My thoughts...
What a horrible weekend for Toronto. I would like to forget it as soon as possible. I chose not to leave my condo and my immediate neighbourhood, and I'm glad -- satisfying my curiosity would not have been worth ending up in that stinking "detention centre" for a night. However, before I move on, I feel a need to vent my thoughts on a few things.
Firstly, after weeks of preparation (including a billion dollars spent, a massive disruptive fence, tens of thousands of police, constant ID checks of law-abiding citizens on their way to work, etc.) why did the police suddenly seem so stunned when about about 100 kids actually started committing the exact crimes they were supposedly anticipating? Why did they wait until only after those criminals dispersed to suddenly crack down harshly by stopping, searching, "corralling", and detaining hundreds of non-violent protesters, passersby, tourists, and accredited members of the press, even though many of these people appear to have little to nothing in common with the "black bloc"?
I'm usually the first to snort at conspiracy theories of any sort, but it does strike me as odd that those police cars were left abandoned in key intersections for so long, practically taunting the troublemakers to light them on fire. Only once the fires were left burning long enough for the press to photograph and broadcast them live on TV did the police finally react. It is not a stretch to say that the fear caused by these fires was useful to the police as it turned public sentiment totally in their favour and gave them a carte blanche to operate as they pleased for the rest of the weekend, with almost all rights of peaceful assembly tossed out the window from that point on.
Secondly, for who seem to feel that anyone who went near a protest deserved to be detained regardless of their intentions, please remember that we are talking about a huge swath of the city, home to hundreds of thousands of people, and filled with thousands of businesses, restaurants and bars that were fully open and doing business throughout. Queen and Spadina, for example, is many blocks from the security fence. Anyone who is not a violent anarchist who was caught in the baffling "corral" last night at that corner for four hours, given no explanations, no assistance, and finally released without charge, are damned right to be angry. The only thing that separates many of those people from you and me is that we live elsewhere or chose to walk on a different corner that night. What I saw on TV broadcast live during that event is simply not acceptable.
What the anarchist vandals did was disgusting, and they should be arrested, charged, and jailed. However, what happened to hundreds and hundreds of other mostly innocent Torontonians this weekend is equally disgusting to me. The police cannot take out their frustrations on one group of people because another group committed crimes the day before. It is not anti-police or radical leftism to expect that the police be transparent and forthcoming about they way they acted. If mistakes were made and many innocent people had their rights violated, the people responsible for this should be held accountable. Policing may be difficult, but our officers are supposedly well-trained and well-compensated for that reason. The information given to the public by the police throughout the weekend was convoluted and inconsistent and gave the impression that the police were either misleading us, or incompetent: "we did fire rubber bullets, no we didn't, actually we did, we used teargas, no it was a 'muzzle shot', wait, actually it was a smoke bomb". Now their claims that people were given many opportunities to leave Queen and Spadina is beginning to sound hollow in the face of the different stories told by countless other witnesses.
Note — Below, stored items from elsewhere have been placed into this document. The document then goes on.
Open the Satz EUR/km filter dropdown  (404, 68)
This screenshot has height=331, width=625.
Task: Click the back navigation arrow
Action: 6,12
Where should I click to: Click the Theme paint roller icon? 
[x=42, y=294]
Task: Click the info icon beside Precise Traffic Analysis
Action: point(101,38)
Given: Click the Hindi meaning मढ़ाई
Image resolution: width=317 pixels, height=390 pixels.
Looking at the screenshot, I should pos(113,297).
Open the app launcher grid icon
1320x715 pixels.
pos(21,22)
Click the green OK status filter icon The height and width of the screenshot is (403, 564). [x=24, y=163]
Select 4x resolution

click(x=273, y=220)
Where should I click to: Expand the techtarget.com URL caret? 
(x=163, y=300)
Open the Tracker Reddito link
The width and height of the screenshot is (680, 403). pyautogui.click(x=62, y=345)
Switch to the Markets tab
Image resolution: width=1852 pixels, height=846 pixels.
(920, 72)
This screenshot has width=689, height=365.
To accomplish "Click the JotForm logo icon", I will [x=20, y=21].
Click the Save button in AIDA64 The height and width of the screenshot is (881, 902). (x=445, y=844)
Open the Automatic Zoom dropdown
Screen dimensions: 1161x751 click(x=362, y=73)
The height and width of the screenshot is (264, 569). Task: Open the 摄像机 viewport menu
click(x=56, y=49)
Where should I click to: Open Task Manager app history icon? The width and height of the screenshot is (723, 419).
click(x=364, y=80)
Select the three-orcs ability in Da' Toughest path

Finally, I am alarmed at how many Canadians seem perfectly happy to toss away so many of their fundamental freedoms (to congregate, to dress in any colour they please, to walk their neighbourhoods without being subjected to unwarranted searches or detainment, to be told why they are being arrested and detained, etc.) at the slightest hint of broken windows or adolescents in black hooded sweatshirts. I am disappointed that so many Canadians cannot tell the difference between criminals and peaceful protestors, and that the very act of protesting seems to be an act worthy of arrest in many people's eyes. That many Canadians also have no problem with the fact that laws were sneakily passed specifically to undermine some of our rights, and then only publicized the day of the event, is equally astonishing to me.
These are my thoughts in their long-winded entirety. I'm moving on now, trying to get back to enjoying the city I love without lettings these events cast a slimy shadow on certain corners in the city forever.